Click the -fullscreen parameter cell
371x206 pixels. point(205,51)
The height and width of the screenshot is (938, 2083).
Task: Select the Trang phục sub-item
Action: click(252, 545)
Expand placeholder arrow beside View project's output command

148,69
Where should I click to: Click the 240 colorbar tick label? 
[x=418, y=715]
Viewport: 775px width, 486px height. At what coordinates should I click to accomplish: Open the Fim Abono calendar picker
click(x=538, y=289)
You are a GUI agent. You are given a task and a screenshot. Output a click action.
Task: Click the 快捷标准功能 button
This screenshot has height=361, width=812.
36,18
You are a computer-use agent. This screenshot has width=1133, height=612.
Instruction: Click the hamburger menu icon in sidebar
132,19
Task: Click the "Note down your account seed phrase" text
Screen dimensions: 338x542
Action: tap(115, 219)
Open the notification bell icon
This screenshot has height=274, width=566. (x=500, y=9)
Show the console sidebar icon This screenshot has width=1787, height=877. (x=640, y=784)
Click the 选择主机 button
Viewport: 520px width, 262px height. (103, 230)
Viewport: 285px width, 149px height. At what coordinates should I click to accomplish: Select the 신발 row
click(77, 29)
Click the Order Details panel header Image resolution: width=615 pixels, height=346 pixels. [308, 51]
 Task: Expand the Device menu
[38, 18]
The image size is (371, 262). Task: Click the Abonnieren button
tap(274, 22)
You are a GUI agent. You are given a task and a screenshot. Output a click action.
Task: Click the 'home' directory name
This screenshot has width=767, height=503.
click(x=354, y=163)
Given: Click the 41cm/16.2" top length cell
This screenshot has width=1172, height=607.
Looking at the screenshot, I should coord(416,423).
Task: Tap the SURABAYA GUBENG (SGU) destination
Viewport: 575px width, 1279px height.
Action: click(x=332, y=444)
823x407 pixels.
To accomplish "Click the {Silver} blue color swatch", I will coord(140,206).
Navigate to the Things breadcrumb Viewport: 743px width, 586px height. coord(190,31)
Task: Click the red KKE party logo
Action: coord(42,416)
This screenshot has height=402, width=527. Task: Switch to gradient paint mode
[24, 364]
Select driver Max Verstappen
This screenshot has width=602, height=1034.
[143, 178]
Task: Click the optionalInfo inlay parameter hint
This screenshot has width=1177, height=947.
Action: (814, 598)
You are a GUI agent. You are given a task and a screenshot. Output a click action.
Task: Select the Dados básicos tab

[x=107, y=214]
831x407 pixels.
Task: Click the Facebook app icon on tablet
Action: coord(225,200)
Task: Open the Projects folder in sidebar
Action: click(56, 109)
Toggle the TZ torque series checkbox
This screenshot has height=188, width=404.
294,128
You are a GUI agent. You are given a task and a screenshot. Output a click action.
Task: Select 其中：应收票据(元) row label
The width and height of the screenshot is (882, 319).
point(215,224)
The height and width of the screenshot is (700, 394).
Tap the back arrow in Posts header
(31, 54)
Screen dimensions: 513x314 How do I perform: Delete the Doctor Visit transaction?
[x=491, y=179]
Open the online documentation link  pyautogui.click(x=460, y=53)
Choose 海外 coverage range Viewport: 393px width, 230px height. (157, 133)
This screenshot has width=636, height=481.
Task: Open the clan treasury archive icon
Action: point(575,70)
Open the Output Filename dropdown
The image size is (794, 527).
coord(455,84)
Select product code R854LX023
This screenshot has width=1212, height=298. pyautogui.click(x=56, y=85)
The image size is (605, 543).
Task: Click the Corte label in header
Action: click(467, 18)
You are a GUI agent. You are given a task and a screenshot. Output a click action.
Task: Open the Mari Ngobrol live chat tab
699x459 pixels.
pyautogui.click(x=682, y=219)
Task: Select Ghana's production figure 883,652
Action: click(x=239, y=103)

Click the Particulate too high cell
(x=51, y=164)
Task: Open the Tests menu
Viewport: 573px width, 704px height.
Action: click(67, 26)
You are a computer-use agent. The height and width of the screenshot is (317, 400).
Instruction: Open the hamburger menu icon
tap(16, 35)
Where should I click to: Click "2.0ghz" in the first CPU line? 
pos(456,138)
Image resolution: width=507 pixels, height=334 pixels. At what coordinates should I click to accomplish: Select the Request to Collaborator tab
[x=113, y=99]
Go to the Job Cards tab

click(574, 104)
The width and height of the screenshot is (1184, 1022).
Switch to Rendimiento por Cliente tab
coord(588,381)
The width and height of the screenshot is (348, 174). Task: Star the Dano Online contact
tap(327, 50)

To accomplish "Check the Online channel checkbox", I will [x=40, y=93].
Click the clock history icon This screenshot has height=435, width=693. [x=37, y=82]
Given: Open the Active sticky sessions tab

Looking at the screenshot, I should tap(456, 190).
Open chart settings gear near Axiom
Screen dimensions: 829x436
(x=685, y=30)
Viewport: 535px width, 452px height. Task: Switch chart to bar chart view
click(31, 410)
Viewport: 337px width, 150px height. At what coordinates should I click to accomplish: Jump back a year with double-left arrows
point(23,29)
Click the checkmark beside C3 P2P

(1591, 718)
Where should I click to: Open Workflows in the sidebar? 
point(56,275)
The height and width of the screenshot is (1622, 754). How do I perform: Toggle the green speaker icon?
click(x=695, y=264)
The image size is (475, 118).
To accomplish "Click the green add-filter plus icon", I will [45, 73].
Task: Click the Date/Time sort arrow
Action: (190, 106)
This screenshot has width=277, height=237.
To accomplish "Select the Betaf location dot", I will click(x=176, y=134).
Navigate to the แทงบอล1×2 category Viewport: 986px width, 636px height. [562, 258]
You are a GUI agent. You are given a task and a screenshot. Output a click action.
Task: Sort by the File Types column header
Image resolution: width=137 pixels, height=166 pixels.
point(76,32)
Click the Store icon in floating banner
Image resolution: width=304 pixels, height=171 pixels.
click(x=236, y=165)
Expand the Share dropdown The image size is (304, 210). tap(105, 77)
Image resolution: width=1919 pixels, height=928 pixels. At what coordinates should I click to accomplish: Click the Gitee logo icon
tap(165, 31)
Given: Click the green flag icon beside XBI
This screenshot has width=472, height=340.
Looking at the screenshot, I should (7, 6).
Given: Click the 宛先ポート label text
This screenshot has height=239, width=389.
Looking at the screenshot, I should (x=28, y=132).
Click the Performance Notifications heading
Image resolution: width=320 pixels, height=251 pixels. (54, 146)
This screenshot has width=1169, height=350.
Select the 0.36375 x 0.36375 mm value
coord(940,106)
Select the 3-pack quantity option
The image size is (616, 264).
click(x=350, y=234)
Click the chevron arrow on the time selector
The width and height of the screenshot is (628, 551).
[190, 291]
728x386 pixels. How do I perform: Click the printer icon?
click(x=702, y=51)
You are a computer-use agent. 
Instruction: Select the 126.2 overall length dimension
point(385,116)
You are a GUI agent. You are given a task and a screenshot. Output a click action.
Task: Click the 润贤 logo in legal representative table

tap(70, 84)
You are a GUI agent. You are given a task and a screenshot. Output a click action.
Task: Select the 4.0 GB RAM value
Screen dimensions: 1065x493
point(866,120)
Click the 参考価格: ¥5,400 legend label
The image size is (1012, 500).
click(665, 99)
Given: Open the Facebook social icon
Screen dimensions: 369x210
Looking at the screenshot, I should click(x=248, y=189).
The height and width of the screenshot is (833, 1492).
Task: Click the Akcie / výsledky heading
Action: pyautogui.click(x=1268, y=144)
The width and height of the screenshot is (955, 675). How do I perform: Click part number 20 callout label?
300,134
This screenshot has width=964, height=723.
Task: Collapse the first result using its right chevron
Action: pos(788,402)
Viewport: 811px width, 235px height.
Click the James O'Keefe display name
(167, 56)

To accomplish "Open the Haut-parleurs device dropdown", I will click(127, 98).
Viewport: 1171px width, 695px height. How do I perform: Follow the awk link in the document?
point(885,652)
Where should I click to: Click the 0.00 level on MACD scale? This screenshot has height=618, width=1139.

⁂

• **Exercise brief**: What you return should match every line above exactly.

• **Task result**:
Click the -fullscreen parameter cell
371x206 pixels. point(205,51)
The height and width of the screenshot is (938, 2083).
Task: Select the Trang phục sub-item
Action: click(252, 545)
Expand placeholder arrow beside View project's output command

148,69
Where should I click to: Click the 240 colorbar tick label? 
[x=418, y=715]
Viewport: 775px width, 486px height. At what coordinates should I click to accomplish: Open the Fim Abono calendar picker
click(x=538, y=289)
You are a GUI agent. You are given a task and a screenshot. Output a click action.
Task: Click the 快捷标准功能 button
This screenshot has height=361, width=812.
36,18
You are a computer-use agent. This screenshot has width=1133, height=612.
Instruction: Click the hamburger menu icon in sidebar
132,19
Task: Click the "Note down your account seed phrase" text
Screen dimensions: 338x542
Action: tap(115, 219)
Open the notification bell icon
This screenshot has height=274, width=566. (x=500, y=9)
Show the console sidebar icon This screenshot has width=1787, height=877. (x=640, y=784)
Click the 选择主机 button
Viewport: 520px width, 262px height. (103, 230)
Viewport: 285px width, 149px height. At what coordinates should I click to accomplish: Select the 신발 row
click(77, 29)
Click the Order Details panel header Image resolution: width=615 pixels, height=346 pixels. [308, 51]
 Task: Expand the Device menu
[38, 18]
The image size is (371, 262). Task: Click the Abonnieren button
tap(274, 22)
You are a GUI agent. You are given a task and a screenshot. Output a click action.
Task: Click the 'home' directory name
This screenshot has width=767, height=503.
click(x=354, y=163)
Given: Click the 41cm/16.2" top length cell
This screenshot has width=1172, height=607.
Looking at the screenshot, I should coord(416,423).
Task: Tap the SURABAYA GUBENG (SGU) destination
Viewport: 575px width, 1279px height.
Action: click(x=332, y=444)
823x407 pixels.
To accomplish "Click the {Silver} blue color swatch", I will coord(140,206).
Navigate to the Things breadcrumb Viewport: 743px width, 586px height. coord(190,31)
Task: Click the red KKE party logo
Action: coord(42,416)
This screenshot has height=402, width=527. Task: Switch to gradient paint mode
[24, 364]
Select driver Max Verstappen
This screenshot has width=602, height=1034.
[143, 178]
Task: Click the optionalInfo inlay parameter hint
This screenshot has width=1177, height=947.
Action: (814, 598)
You are a GUI agent. You are given a task and a screenshot. Output a click action.
Task: Select the Dados básicos tab

[x=107, y=214]
831x407 pixels.
Task: Click the Facebook app icon on tablet
Action: coord(225,200)
Task: Open the Projects folder in sidebar
Action: click(56, 109)
Toggle the TZ torque series checkbox
This screenshot has height=188, width=404.
294,128
You are a GUI agent. You are given a task and a screenshot. Output a click action.
Task: Select 其中：应收票据(元) row label
The width and height of the screenshot is (882, 319).
point(215,224)
The height and width of the screenshot is (700, 394).
Tap the back arrow in Posts header
(31, 54)
Screen dimensions: 513x314 How do I perform: Delete the Doctor Visit transaction?
[x=491, y=179]
Open the online documentation link  pyautogui.click(x=460, y=53)
Choose 海外 coverage range Viewport: 393px width, 230px height. (157, 133)
This screenshot has width=636, height=481.
Task: Open the clan treasury archive icon
Action: point(575,70)
Open the Output Filename dropdown
The image size is (794, 527).
coord(455,84)
Select product code R854LX023
This screenshot has width=1212, height=298. pyautogui.click(x=56, y=85)
The image size is (605, 543).
Task: Click the Corte label in header
Action: click(467, 18)
You are a GUI agent. You are given a task and a screenshot. Output a click action.
Task: Open the Mari Ngobrol live chat tab
699x459 pixels.
pyautogui.click(x=682, y=219)
Task: Select Ghana's production figure 883,652
Action: click(x=239, y=103)

Click the Particulate too high cell
(x=51, y=164)
Task: Open the Tests menu
Viewport: 573px width, 704px height.
Action: click(67, 26)
You are a computer-use agent. The height and width of the screenshot is (317, 400).
Instruction: Open the hamburger menu icon
tap(16, 35)
Where should I click to: Click "2.0ghz" in the first CPU line? 
pos(456,138)
Image resolution: width=507 pixels, height=334 pixels. At what coordinates should I click to accomplish: Select the Request to Collaborator tab
[x=113, y=99]
Go to the Job Cards tab

click(574, 104)
The width and height of the screenshot is (1184, 1022).
Switch to Rendimiento por Cliente tab
coord(588,381)
The width and height of the screenshot is (348, 174). Task: Star the Dano Online contact
tap(327, 50)

To accomplish "Check the Online channel checkbox", I will [x=40, y=93].
Click the clock history icon This screenshot has height=435, width=693. [x=37, y=82]
Given: Open the Active sticky sessions tab

Looking at the screenshot, I should tap(456, 190).
Open chart settings gear near Axiom
Screen dimensions: 829x436
(x=685, y=30)
Viewport: 535px width, 452px height. Task: Switch chart to bar chart view
click(31, 410)
Viewport: 337px width, 150px height. At what coordinates should I click to accomplish: Jump back a year with double-left arrows
point(23,29)
Click the checkmark beside C3 P2P

(1591, 718)
Where should I click to: Open Workflows in the sidebar? 
point(56,275)
The height and width of the screenshot is (1622, 754). How do I perform: Toggle the green speaker icon?
click(x=695, y=264)
The image size is (475, 118).
To accomplish "Click the green add-filter plus icon", I will [45, 73].
Task: Click the Date/Time sort arrow
Action: (190, 106)
This screenshot has width=277, height=237.
To accomplish "Select the Betaf location dot", I will click(x=176, y=134).
Navigate to the แทงบอล1×2 category Viewport: 986px width, 636px height. [562, 258]
You are a GUI agent. You are given a task and a screenshot. Output a click action.
Task: Sort by the File Types column header
Image resolution: width=137 pixels, height=166 pixels.
point(76,32)
Click the Store icon in floating banner
Image resolution: width=304 pixels, height=171 pixels.
click(x=236, y=165)
Expand the Share dropdown The image size is (304, 210). tap(105, 77)
Image resolution: width=1919 pixels, height=928 pixels. At what coordinates should I click to accomplish: Click the Gitee logo icon
tap(165, 31)
Given: Click the green flag icon beside XBI
This screenshot has width=472, height=340.
Looking at the screenshot, I should (7, 6).
Given: Click the 宛先ポート label text
This screenshot has height=239, width=389.
Looking at the screenshot, I should (x=28, y=132).
Click the Performance Notifications heading
Image resolution: width=320 pixels, height=251 pixels. (54, 146)
This screenshot has width=1169, height=350.
Select the 0.36375 x 0.36375 mm value
coord(940,106)
Select the 3-pack quantity option
The image size is (616, 264).
click(x=350, y=234)
Click the chevron arrow on the time selector
The width and height of the screenshot is (628, 551).
[190, 291]
728x386 pixels. How do I perform: Click the printer icon?
click(x=702, y=51)
You are a computer-use agent. 
Instruction: Select the 126.2 overall length dimension
point(385,116)
You are a GUI agent. You are given a task and a screenshot. Output a click action.
Task: Click the 润贤 logo in legal representative table

tap(70, 84)
You are a GUI agent. You are given a task and a screenshot. Output a click action.
Task: Select the 4.0 GB RAM value
Screen dimensions: 1065x493
point(866,120)
Click the 参考価格: ¥5,400 legend label
The image size is (1012, 500).
click(665, 99)
Given: Open the Facebook social icon
Screen dimensions: 369x210
Looking at the screenshot, I should click(x=248, y=189).
The height and width of the screenshot is (833, 1492).
Task: Click the Akcie / výsledky heading
Action: pyautogui.click(x=1268, y=144)
The width and height of the screenshot is (955, 675). How do I perform: Click part number 20 callout label?
300,134
This screenshot has width=964, height=723.
Task: Collapse the first result using its right chevron
Action: pos(788,402)
Viewport: 811px width, 235px height.
Click the James O'Keefe display name
(167, 56)

To accomplish "Open the Haut-parleurs device dropdown", I will click(127, 98).
Viewport: 1171px width, 695px height. How do I perform: Follow the awk link in the document?
point(885,652)
Where should I click to: Click the 0.00 level on MACD scale? This screenshot has height=618, width=1139.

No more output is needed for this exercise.